→ TASK DETAILS: From the entries that follow, copy each line in which "target" appears.

====== DATA UNDER STUDY

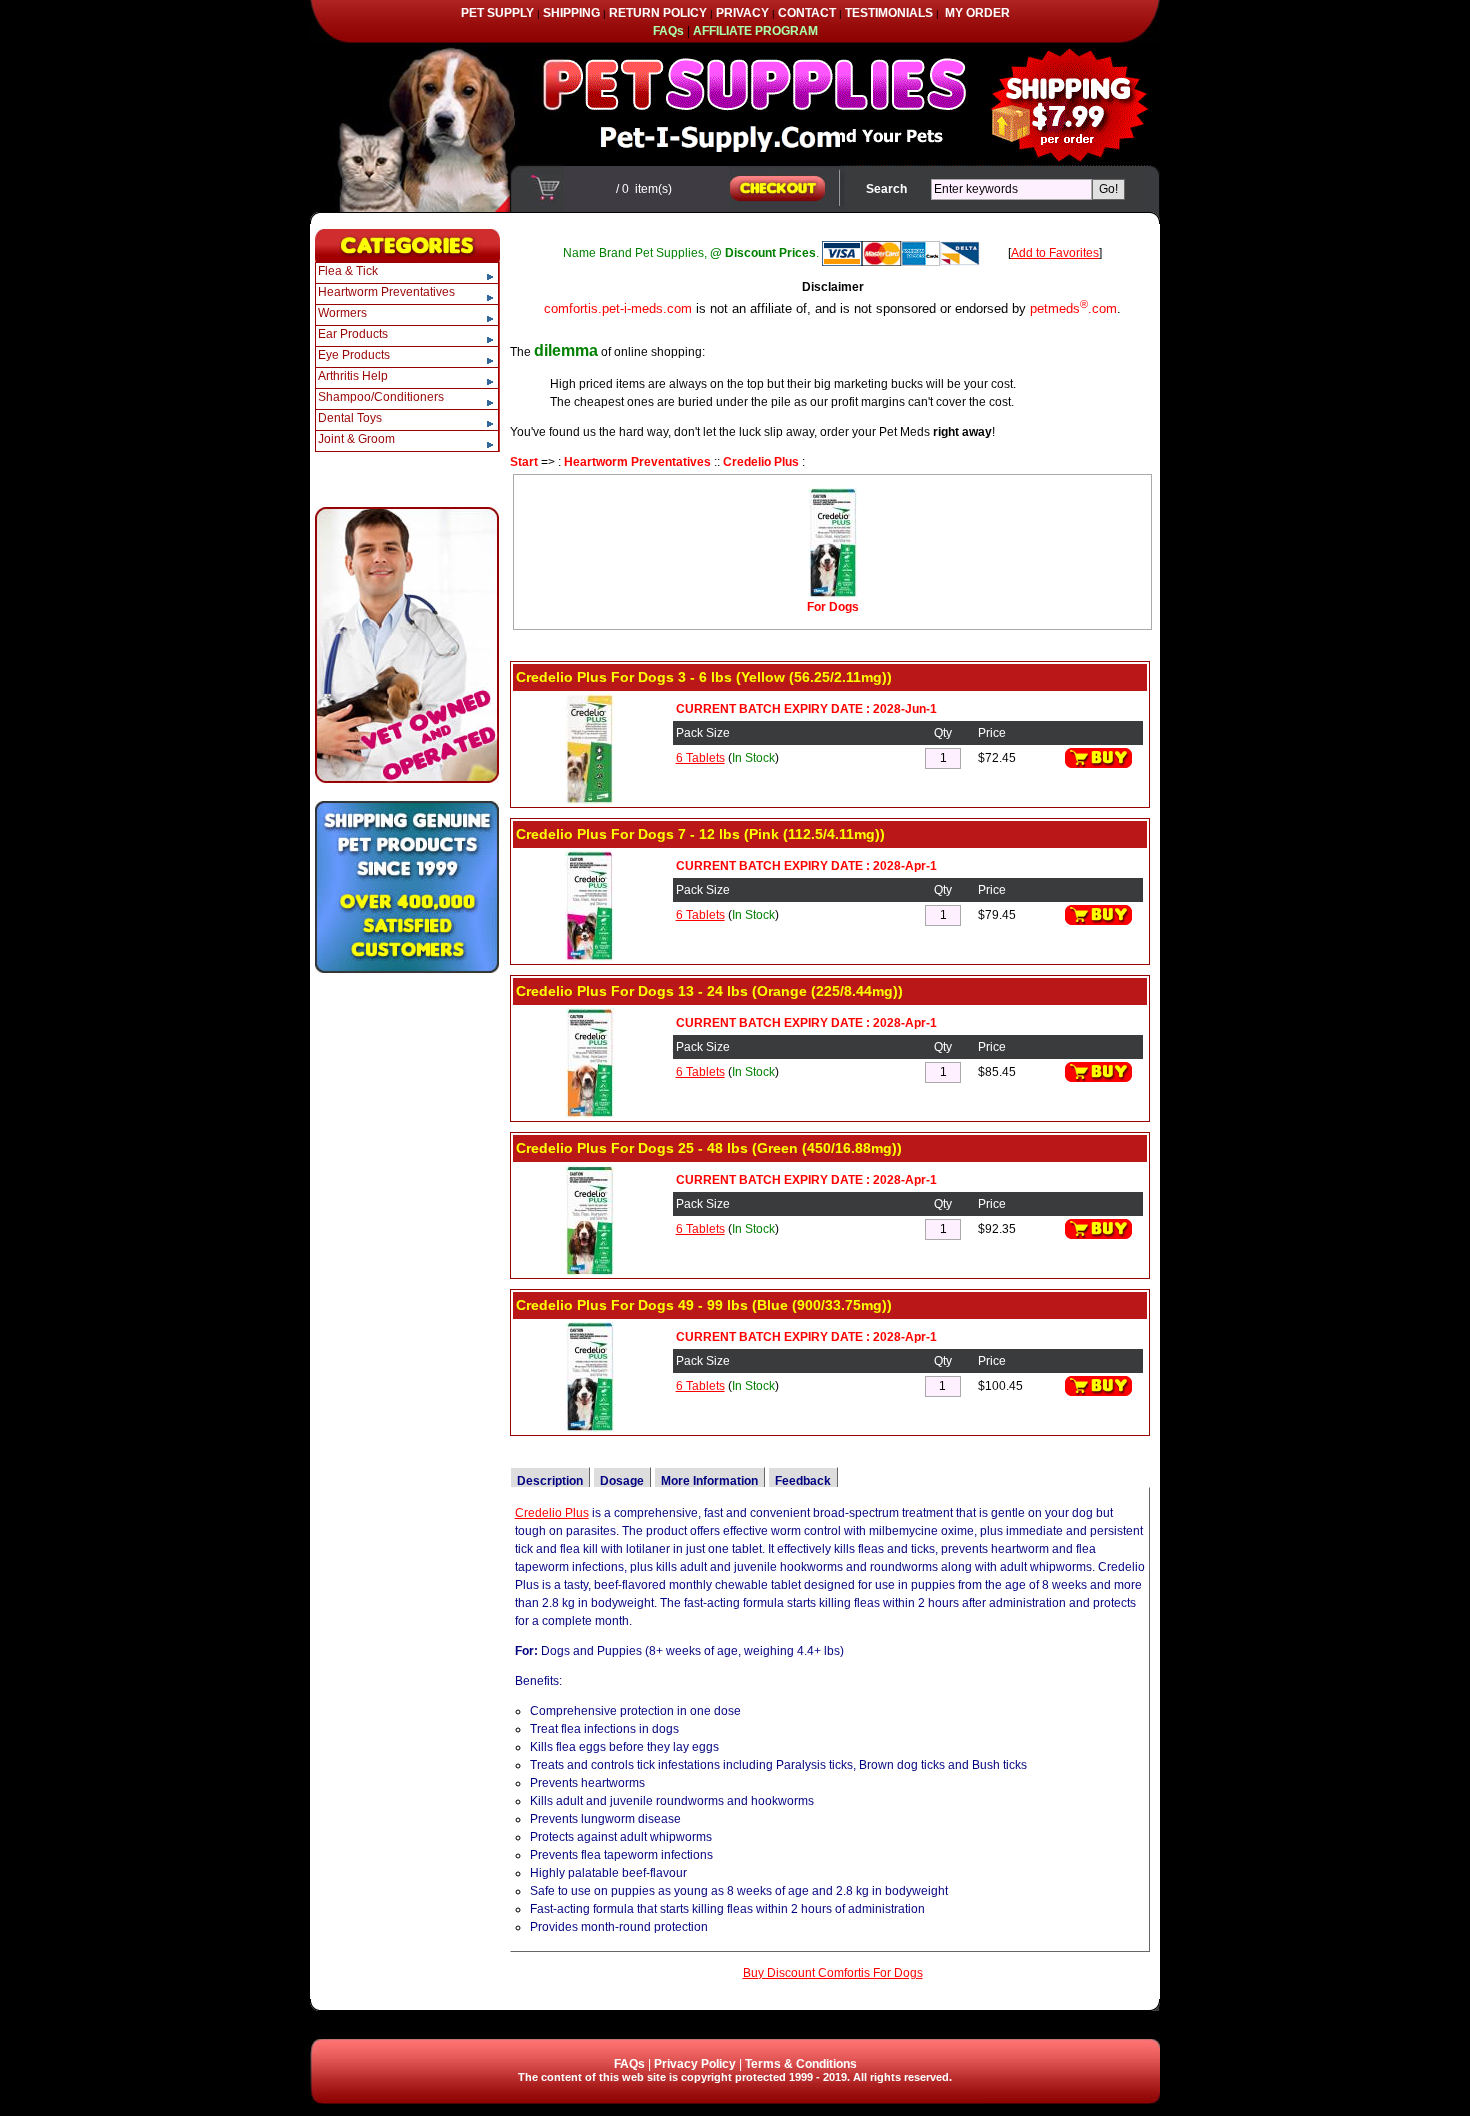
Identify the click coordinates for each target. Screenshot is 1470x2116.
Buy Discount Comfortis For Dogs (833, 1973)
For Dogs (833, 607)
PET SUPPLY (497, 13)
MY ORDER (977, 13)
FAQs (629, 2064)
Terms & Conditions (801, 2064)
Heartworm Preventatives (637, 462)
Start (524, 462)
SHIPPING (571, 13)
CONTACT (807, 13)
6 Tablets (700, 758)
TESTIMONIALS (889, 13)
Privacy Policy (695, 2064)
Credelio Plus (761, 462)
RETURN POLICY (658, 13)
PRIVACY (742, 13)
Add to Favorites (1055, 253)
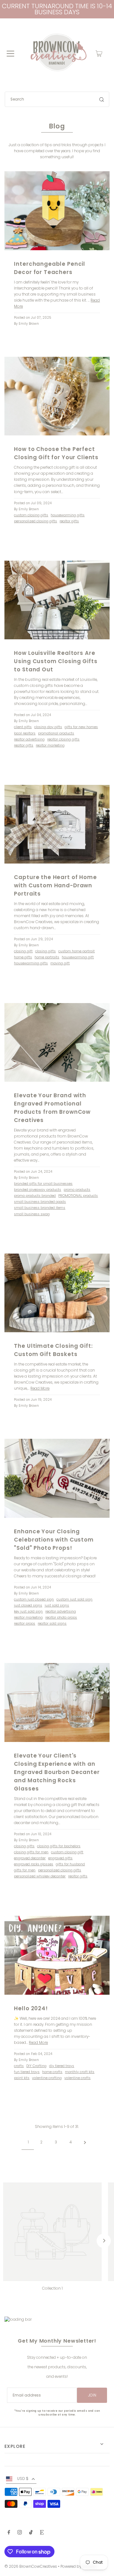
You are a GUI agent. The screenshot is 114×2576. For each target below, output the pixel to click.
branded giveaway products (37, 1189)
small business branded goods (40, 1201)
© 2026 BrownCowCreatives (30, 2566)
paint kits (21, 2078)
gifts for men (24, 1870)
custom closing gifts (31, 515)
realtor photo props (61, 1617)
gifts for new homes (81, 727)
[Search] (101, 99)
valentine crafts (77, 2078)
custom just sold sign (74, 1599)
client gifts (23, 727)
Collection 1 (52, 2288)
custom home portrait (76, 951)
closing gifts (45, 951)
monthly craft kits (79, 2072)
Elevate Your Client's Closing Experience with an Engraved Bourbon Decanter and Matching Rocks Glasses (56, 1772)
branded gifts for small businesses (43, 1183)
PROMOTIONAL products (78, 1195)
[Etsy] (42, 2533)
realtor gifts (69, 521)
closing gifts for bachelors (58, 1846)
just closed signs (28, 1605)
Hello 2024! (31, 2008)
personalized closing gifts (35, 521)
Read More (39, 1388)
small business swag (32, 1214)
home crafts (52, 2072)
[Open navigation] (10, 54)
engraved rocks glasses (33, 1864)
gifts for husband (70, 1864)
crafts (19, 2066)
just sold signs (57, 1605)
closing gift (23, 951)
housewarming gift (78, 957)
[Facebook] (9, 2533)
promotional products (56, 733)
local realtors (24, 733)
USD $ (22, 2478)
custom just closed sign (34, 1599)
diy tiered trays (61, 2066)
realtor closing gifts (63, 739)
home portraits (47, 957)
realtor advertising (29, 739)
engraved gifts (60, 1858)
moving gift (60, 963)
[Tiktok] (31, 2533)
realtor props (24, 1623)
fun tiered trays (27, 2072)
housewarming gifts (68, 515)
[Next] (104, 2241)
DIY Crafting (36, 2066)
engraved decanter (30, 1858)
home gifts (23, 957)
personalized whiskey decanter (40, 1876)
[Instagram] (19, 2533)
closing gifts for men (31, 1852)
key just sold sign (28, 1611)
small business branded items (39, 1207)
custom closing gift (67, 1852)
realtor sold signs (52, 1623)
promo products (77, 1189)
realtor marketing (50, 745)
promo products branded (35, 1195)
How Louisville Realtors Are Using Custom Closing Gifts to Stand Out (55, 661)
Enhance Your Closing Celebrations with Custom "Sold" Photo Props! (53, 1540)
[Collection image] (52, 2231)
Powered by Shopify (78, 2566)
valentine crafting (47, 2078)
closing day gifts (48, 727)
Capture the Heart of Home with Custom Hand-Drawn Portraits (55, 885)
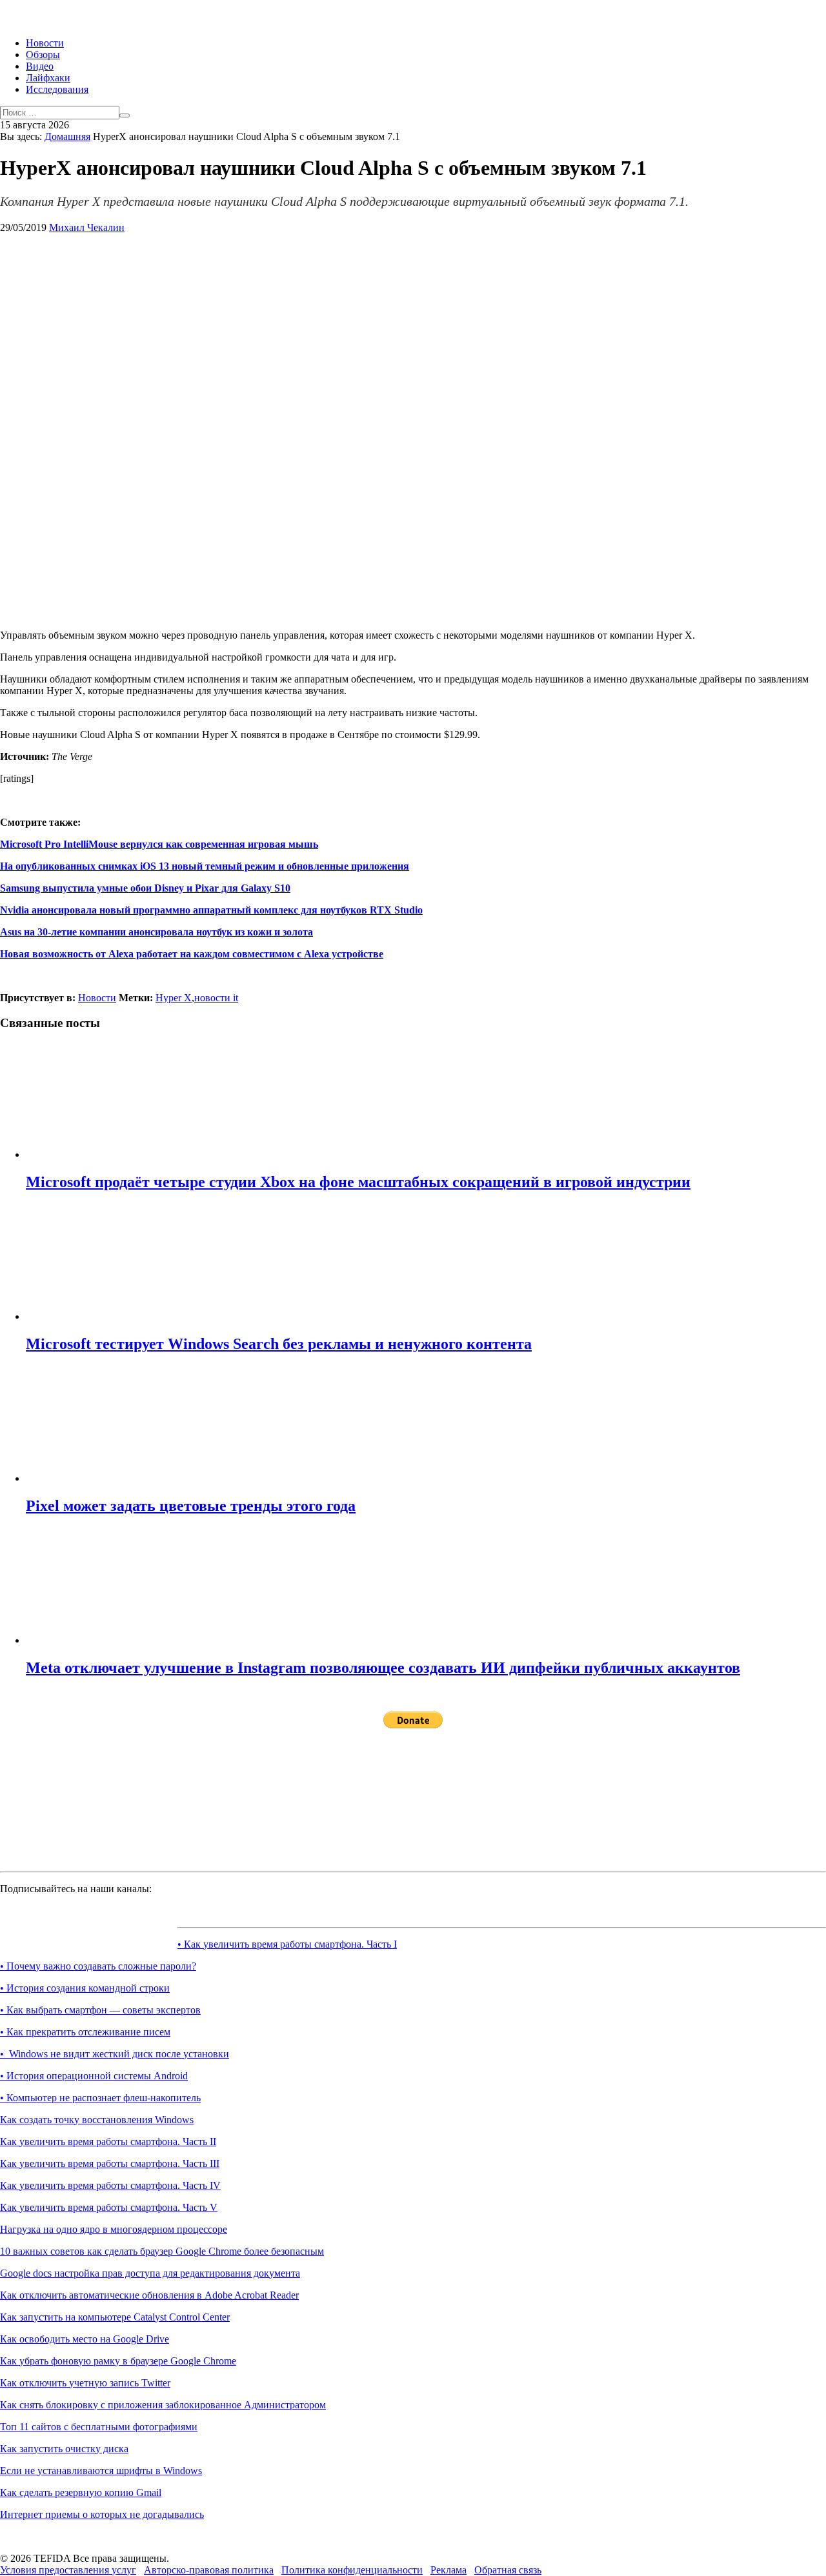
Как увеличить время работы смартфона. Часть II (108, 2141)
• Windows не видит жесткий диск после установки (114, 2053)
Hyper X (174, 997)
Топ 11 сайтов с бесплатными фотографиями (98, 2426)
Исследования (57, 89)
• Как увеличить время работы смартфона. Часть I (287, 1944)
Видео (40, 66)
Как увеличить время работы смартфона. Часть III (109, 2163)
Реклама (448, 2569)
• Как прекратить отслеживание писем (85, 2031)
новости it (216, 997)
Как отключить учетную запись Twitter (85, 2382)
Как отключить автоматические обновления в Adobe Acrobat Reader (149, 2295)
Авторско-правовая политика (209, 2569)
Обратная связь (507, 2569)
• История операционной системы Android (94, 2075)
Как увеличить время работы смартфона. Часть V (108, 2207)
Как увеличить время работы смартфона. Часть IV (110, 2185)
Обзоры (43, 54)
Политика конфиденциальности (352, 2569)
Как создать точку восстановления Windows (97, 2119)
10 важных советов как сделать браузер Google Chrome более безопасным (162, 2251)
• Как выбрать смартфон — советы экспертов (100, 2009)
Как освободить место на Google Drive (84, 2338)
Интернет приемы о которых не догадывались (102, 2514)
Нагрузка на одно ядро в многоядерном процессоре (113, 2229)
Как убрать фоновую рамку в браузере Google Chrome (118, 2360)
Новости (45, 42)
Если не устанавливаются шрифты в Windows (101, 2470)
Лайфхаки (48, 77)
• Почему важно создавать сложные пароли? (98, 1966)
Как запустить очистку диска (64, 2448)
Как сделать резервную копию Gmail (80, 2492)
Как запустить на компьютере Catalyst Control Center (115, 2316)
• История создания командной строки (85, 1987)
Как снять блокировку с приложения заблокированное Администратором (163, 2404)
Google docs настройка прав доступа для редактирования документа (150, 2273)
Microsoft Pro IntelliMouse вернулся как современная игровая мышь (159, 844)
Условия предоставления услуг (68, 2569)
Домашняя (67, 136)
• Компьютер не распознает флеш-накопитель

============

→ YOUR RESPONSE:
Identify the click coordinates for each target. Screenshot is 1470x2116.
You are a GUI agent. The screenshot is 114×2576. For each target below, output the pixel to click.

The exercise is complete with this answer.